━━━━━ Document excerpt

Tax losses generated by the CIV follow the regime foreseen in the CIT Code, with the necessary amendments.
The taxable profit assessed by a CIV is subject to the standard CIT rate. CIVs are exempt from municipal and state surtax; however, they are subject to autonomous taxation rates as foreseen in the CIT Code.
CIT owed by a CIV is assessed in the periodical CIT return. Respective payments should be made until the last day of the time limit established for the submission of the form.
Stamp tax is also levied on the net asset value of the CIV, as follows:
- For CIVs investing exclusively in money market instruments and deposits: 0.0025%.
- For other CIVs: Assessed quarterly at a rate of 0.0125%.
The tax is assessed quarterly, in March, June, September, and December of each year, and should be paid by the CIV by the 20th day of the month following the end of the quarter.
Taxation of a CIV’s investors
The taxation ‘at exit’ rule is applicable to the taxation of the income obtained by holders of participation units/shareholdings in the CIV.
Income obtained by resident investors is subject to taxation at the PIT level (generally, at the rate of 28%) and CIT level (being considered in the taxable profit of the investors).
Income obtained by non-resident investors without a PE benefit from a favourable tax regime is subject to the following:
- Taxation at the rate of 10% in case of income deriving from Real Estate Investment Funds (REIFs) and Real Estate Investment Companies.
- Exemption in case of income deriving from Securities Investment Funds and Securities Investment Companies.

━━━━━━━━━━
━━━━━ Dataset extract

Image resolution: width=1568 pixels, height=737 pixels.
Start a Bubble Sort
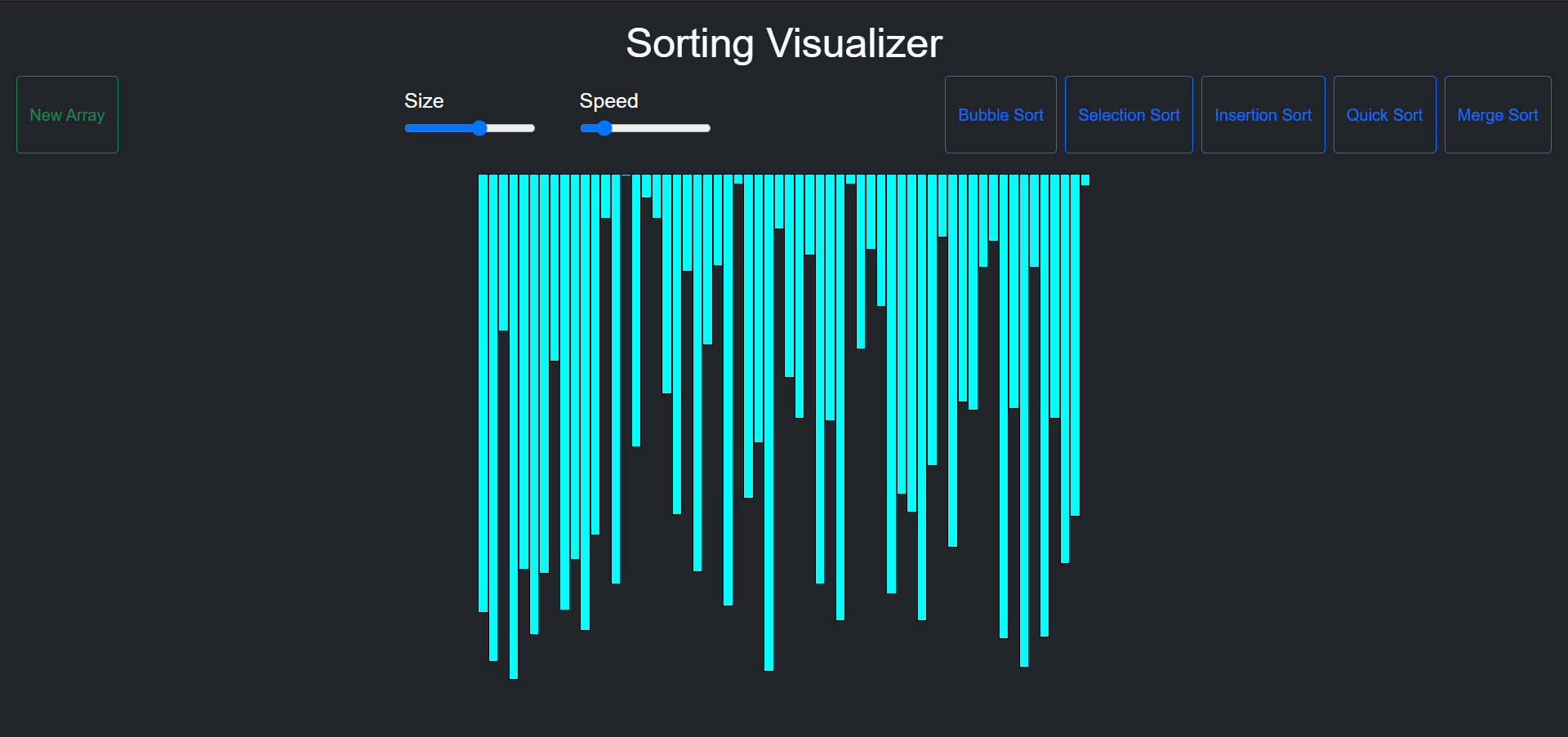coord(1000,114)
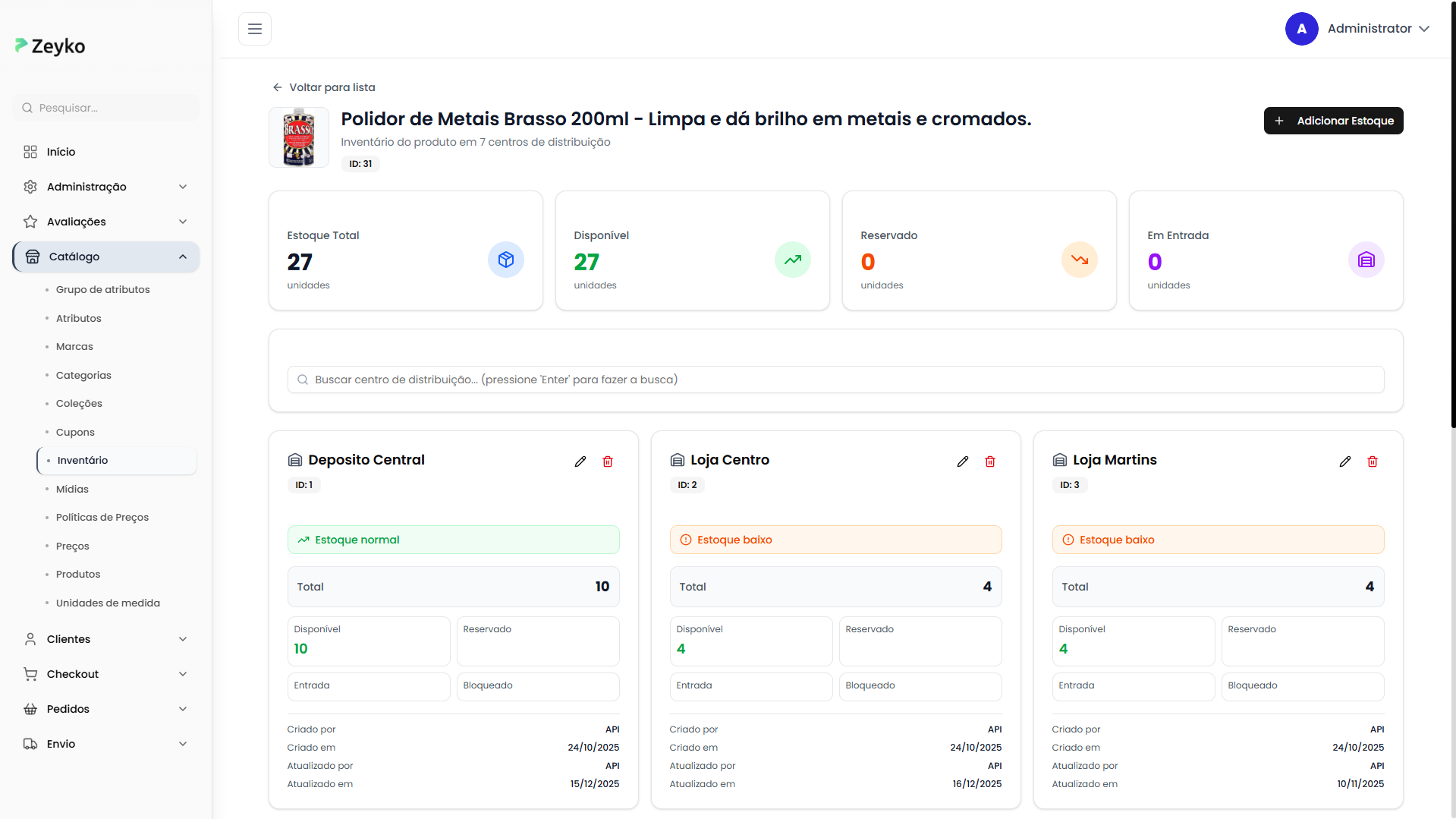
Task: Expand the Pedidos sidebar section
Action: coord(105,709)
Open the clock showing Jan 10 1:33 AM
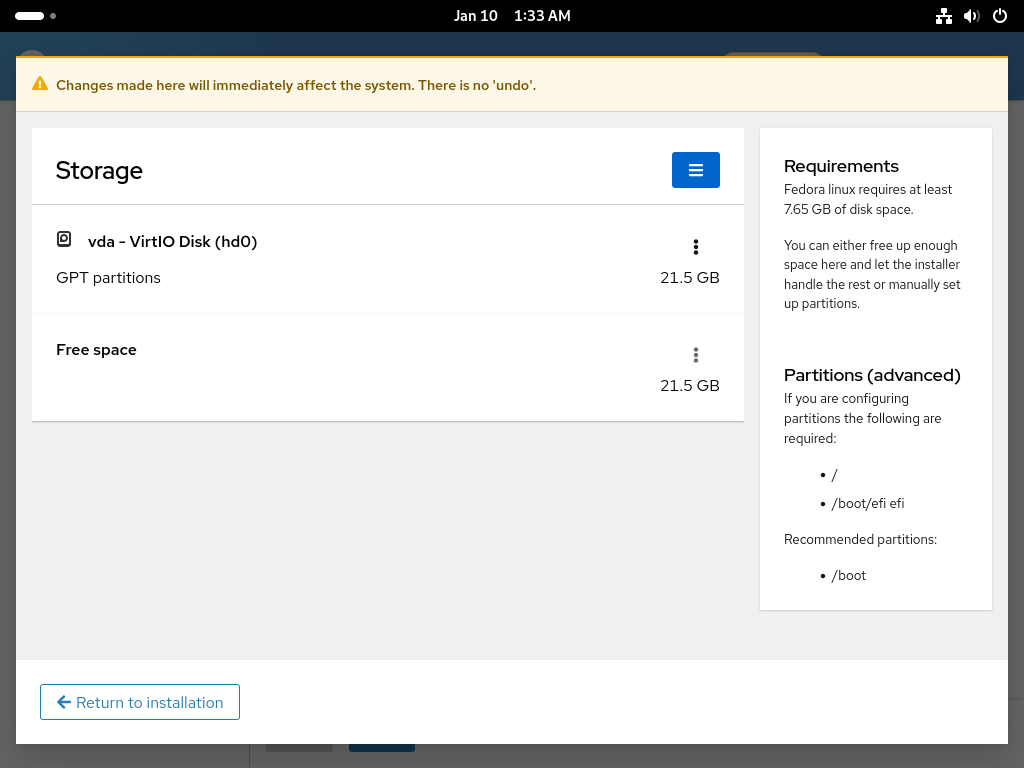Screen dimensions: 1024x768 point(512,16)
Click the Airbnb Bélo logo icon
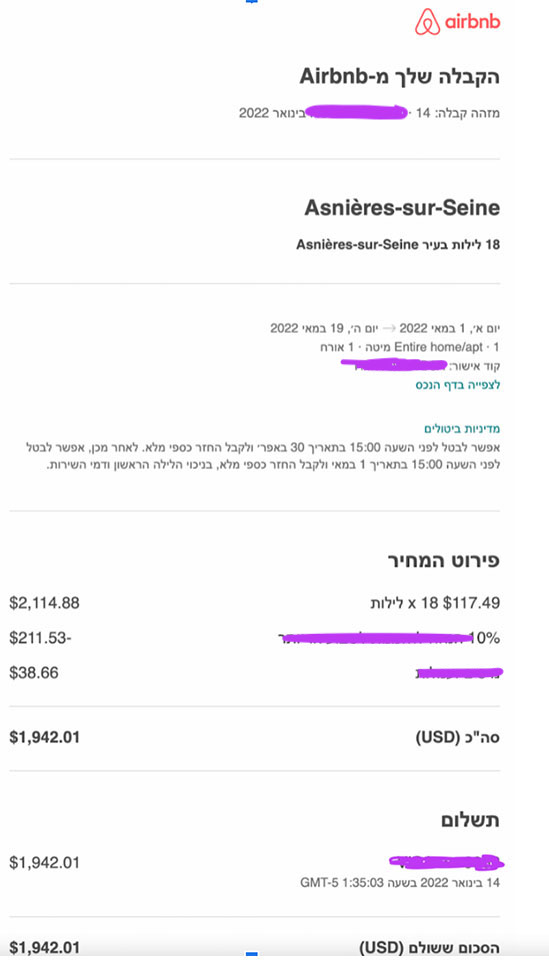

━━━━━━━━━━

Problem description
Continue the passage on CIV taxation from where it stops.

Exercise output
This regime does not apply whenever the investors are tax residents in ‘offshore’ jurisdictions or, as a rule, are held more than 25% by tax residents in Portugal, being instead applicable the PIT and CIT regime established for resident investors.,
Foreign investment funds
Similar to other non-resident entities, foreign investment funds are taxed only on income obtained in Portugal.
WHT is applicable at a rate of:
- 25% on dividends.
- 25% on real estate income.
- 25% on treasury bonds.
- 25% for the remaining cases.
Under EU law, a discriminatory treatment may be argued between resident and non-resident CIVs, considering that the core income (e.g., investment income, rental income and capital gains) obtained by the resident CIVs is not subject to taxation in Portugal while the same income if obtained by non resident CIVs is.
Administrative claims challenging this discriminatory treatment may be filed by the non-resident CIV within 2 years as from the year following the one when the tax was withheld.
Retirement and educational saving funds
Retirement and education saving funds are exempt from CIT when established and operating under national legislation.
Venture capital funds
Venture capital funds are CIT exempt when established and operating under national legislation.
Pension funds are CIT and IMT exempt when established and operating under national legislation.
The CIT exemption is applicable to pension funds incorporated under the Portuguese law as well as to pension funds established in another EU country or in an EEA member state (bound to administrative cooperation on tax matters) that cumulatively fulfil the following requirements:
- Exclusively assure the payment of retirement pensions granted to elderly, handicapped, surviving, pre-retired, health, and post-employment benefits, as well as death benefits, when complementary and ancillary to the previously mentioned.
- Are managed by pension funds professional institutions to which Directive 2003/41/EC, of the European Parliament and Council, applies.
- Are the effective beneficiaries of the income.
- In the case of dividend distributions, the related shareholding should have been held for a consecutive one-year period.
CIVs in forest resources
CIVs in forest resources are CIT exempt when established and operating under national legislation, if:
- at least 75% of its assets are allocated to the exploitation of forest resources, and
- that exploitation is submitted to forest management plans or certification.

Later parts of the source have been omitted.